» Задание 1: Представьте записи с самого начала и до строки с «tab-home-label: 홈 is» включительно в виде таблицы Markdown со столбцами «№» и «Строка». Пустые строки в таблицу не включайте.

» Исходный текст:
◆ ◆ ◆ ◆

Юрий Бондарев - Вячеслав Вячеславович Огрызко
Рукопись «Выбора» Бондарев, как до этого «Берег», предложил журналу «Наш современник». Викулов собрался печатать этот роман осенью 1980 года, но к рукописи придралась цензура. Подробности позже сообщил начальник Главлита Павел Романов. Докладывая об ошибках «Нашего современника» последних лет, он весной 1982 года сообщал в ЦК КПСС:
«а) При подготовке к печати романа Ю. Бондарева „Выбор“, опубликованного в №№ 10 и 11 журнала за 1980 год, были высказаны замечания по поводу неточного освещения событии первых месяцев Великой Отечественной войны, в том числе драматического описания „паники“ в Москве в октябре 1941 года, якобы полнейшей подавленности и растерянности людей в то время. В романе содержались также субъективистские определения типа: „ждановизм“, „время правления Хрущёва“ и др. После замечаний автор и редакция внесли в роман некоторую правку» (РГАНИ. Ф. 5. Оп. 88. Д. 133. Л. 6).
Что поразительно: реакция на «Выбор» почти повторила ситуацию с «Берегом». Критики расхвалили этот роман в прессе на все лады, журнал и издательство выдвинули автора на очередную награду, в Комитете по Госпремиям писатель не получил ни одного голоса «против», а потом режиссёр Владимир Наумов (уже без Алова) взялся и за экранизацию этой вещи, но простые читатели снова разделились в мнениях и не обошлось без очередных анонимок в ЦК КПСС. Один недовольный читатель, не пожелавший назвать своего имени, писал в инстанции:
«В другом своём романе („Выбор“. – В. О.) наш маститый автор, как он поведал на читательской конференции, избрал главным героем лейтенанта, имевшего реальный прототип. Тот, друг его далёкой юности, был предметом зависти всех мальчишек двора, – любви всех девчонок школы и не вернулся с войны. Я не сомневаюсь в аморальности такого публичного заявления. Оно кощунственно, потому что автор изображает этого реально существовавшего человека дезертиром. Отомстил за самоунижение завистью?
И вот его герой, побуждаемый местью командиру артполка, изображённому подонком, чтобы не быть убитым, сдаётся немцам в плен и попутно учиняет самосуд, расстреливает, уже всерьёз, „нехорошего“ сержанта. То есть совершает двойное преступление» (РГАНИ. Ф. 100. Оп. 6. Д. 787. Л. 4).

◆ ◆ ◆ ◆

» Показанные записи:

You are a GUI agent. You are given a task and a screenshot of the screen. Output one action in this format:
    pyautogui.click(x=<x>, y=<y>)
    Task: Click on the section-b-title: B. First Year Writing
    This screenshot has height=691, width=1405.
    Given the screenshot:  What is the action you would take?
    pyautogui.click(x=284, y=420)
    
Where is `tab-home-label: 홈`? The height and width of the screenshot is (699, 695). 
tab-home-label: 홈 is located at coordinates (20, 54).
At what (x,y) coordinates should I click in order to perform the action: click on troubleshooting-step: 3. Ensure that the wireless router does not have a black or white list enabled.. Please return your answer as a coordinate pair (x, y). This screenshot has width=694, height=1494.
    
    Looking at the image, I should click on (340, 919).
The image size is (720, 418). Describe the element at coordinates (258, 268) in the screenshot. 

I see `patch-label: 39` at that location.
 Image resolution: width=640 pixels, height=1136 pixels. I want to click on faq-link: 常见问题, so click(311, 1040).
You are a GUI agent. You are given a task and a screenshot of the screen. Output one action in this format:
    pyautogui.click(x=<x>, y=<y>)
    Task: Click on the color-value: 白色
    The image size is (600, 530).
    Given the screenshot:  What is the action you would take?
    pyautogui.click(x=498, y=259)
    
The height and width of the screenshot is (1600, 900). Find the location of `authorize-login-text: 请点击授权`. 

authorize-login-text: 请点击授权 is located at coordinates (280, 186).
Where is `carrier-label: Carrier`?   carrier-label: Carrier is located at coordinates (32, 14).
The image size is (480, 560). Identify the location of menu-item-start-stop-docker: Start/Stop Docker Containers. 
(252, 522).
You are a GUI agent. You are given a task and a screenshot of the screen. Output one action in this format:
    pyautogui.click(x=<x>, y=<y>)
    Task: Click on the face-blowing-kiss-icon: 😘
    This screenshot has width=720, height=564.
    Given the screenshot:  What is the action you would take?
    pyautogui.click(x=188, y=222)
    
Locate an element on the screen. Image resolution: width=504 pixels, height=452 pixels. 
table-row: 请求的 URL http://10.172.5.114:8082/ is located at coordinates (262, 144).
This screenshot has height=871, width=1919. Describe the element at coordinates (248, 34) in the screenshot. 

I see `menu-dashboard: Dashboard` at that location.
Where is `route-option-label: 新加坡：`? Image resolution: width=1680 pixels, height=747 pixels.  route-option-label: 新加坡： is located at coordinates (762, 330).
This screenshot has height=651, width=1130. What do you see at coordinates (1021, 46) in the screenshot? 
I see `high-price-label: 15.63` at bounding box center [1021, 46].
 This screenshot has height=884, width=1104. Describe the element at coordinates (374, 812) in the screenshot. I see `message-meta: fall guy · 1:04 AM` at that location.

◆ ◆ ◆ ◆

» Задание 2: Напишите продолжение текста о судьбе романа Юрия Бондарева «Выбор».

» Ожидаемый ответ 1:
| № | Строка |
|---|---|
| 1 | You are a GUI agent. You are given a task and a screenshot of the screen. Output one action in this format: |
| 2 |     pyautogui.click(x=<x>, y=<y>) |
| 3 |     Task: Click on the section-b-title: B. First Year Writing |
| 4 |     This screenshot has height=691, width=1405. |
| 5 |     Given the screenshot:  What is the action you would take? |
| 6 |     pyautogui.click(x=284, y=420) |
| 7 | Where is `tab-home-label: 홈`? The height and width of the screenshot is (699, 695).  |
| 8 | tab-home-label: 홈 is located at coordinates (20, 54). |

» Ожидаемый ответ 2:
Справедливости ради стоит заметить: были и другие мнения. В переданном Бондаревым в середине 1980-х годов в архив Пушкинского Дома чемодане с разными бумагами я в своё время наткнулся на очень сердечное письмо М. Смирновой, которой в какой-то мере походило на исповедь. Женщина под впечатлением «Берега» и «Выбора» писала:
«Немножко поясню о себе: отца потеряла в 1937 году, только вступая в жизнь. Первый жестокий удар. Время было такое („Тишина“, „Родственники“). Не смогла поступить в Литинститут, хотя данные были. Уже позже окончила Лесной. Правда, работа в лесу оказалась по душе. Муж прошёл все военные дороги и остался жив (а много близких не возвратилось), но сильно искалечен. Всё время за него боялась и как могла охраняла, но умер он пять лет назад. Так вот, от него-то я всё знала о войне. Так знала, что как бы сама побывала в этом аду. А с ним мы читали ваши книги. Никто так не писал о войне, как вы, даже К. Симонов, хотя я его очень уважаю. Не хочу повторять то, что уже говорили другие. Только вот немного о последних романах „Берег“ и „Выбор“. Они так написаны, что я плакала, когда их читала. Вот – Никитин. Его встреча с Эммой первая и последняя. Какое красивое и глубокое чувство среди крови и смерти. И ведь в любви – правда! Нет деления на своих и чужих. Люди есть и плохие и добрые, независимо от национальности. Цветок и на мусорной яме распускается.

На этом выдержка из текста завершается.